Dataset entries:
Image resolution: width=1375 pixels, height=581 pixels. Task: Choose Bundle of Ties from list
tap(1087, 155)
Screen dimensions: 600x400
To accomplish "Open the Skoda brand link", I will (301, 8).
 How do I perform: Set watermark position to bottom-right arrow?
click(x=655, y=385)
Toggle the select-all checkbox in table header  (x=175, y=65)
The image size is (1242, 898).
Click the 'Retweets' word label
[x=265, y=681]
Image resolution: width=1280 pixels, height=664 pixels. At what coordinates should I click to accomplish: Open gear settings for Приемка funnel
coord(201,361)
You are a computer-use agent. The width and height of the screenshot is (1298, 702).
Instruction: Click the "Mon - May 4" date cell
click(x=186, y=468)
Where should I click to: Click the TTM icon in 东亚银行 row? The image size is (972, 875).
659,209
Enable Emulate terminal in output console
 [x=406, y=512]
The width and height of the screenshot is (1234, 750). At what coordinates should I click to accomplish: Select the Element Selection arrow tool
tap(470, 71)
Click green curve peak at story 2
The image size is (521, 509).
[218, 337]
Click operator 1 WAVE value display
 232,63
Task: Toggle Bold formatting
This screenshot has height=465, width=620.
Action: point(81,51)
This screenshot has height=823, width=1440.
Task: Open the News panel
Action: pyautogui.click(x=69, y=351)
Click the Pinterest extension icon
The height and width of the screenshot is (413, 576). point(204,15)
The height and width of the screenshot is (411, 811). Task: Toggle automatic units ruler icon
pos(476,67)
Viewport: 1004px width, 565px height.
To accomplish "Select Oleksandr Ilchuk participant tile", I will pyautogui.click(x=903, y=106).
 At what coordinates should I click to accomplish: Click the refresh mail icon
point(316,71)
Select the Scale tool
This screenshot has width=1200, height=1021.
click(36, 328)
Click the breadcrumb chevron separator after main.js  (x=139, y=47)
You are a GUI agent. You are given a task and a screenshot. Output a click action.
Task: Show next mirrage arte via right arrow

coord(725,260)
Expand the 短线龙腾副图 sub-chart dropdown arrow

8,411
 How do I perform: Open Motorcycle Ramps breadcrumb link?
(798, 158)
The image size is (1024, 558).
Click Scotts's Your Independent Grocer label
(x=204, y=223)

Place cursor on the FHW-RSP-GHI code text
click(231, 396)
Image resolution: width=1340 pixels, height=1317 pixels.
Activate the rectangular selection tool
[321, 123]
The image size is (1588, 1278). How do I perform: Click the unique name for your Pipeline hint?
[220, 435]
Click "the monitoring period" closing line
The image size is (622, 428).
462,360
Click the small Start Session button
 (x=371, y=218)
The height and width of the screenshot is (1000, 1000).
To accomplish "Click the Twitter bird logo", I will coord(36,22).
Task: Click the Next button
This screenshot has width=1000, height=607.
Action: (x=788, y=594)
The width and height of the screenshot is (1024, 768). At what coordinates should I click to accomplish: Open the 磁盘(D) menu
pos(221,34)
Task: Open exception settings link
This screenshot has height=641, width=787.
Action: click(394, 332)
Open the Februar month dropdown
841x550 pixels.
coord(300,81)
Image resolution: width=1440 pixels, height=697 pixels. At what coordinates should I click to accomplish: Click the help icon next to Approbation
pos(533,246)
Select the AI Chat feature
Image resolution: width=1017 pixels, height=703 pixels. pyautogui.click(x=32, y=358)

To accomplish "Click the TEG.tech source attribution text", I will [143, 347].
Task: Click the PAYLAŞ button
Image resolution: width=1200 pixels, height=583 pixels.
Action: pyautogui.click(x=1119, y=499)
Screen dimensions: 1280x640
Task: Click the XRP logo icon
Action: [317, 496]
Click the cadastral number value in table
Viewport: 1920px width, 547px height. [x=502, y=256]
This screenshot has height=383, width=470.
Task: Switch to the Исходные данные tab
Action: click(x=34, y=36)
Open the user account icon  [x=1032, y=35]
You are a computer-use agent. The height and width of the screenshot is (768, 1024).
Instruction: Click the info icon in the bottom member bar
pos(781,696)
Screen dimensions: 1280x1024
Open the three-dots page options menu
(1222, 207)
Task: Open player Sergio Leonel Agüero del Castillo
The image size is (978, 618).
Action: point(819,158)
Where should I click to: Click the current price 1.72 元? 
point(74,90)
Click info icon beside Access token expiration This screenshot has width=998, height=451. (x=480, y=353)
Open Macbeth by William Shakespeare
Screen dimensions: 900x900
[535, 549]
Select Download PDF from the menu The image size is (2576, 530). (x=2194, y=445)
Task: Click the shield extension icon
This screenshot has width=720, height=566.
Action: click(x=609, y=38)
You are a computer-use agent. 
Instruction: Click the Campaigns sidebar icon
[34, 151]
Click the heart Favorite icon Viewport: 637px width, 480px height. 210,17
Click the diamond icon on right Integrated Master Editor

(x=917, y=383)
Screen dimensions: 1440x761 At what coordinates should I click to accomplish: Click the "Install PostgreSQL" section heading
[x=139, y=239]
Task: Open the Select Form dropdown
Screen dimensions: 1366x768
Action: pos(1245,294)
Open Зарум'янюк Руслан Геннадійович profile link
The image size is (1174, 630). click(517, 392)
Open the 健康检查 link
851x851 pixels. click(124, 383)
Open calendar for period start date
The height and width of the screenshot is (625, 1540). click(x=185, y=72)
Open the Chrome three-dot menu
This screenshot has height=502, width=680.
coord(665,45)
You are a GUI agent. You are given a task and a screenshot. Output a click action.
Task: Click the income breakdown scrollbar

■ **PROBLEM REQUIREMENTS**
A single number is the whole answer: how many lines in the data above hold the string "agent".

■ **ANSWER SECTION**
5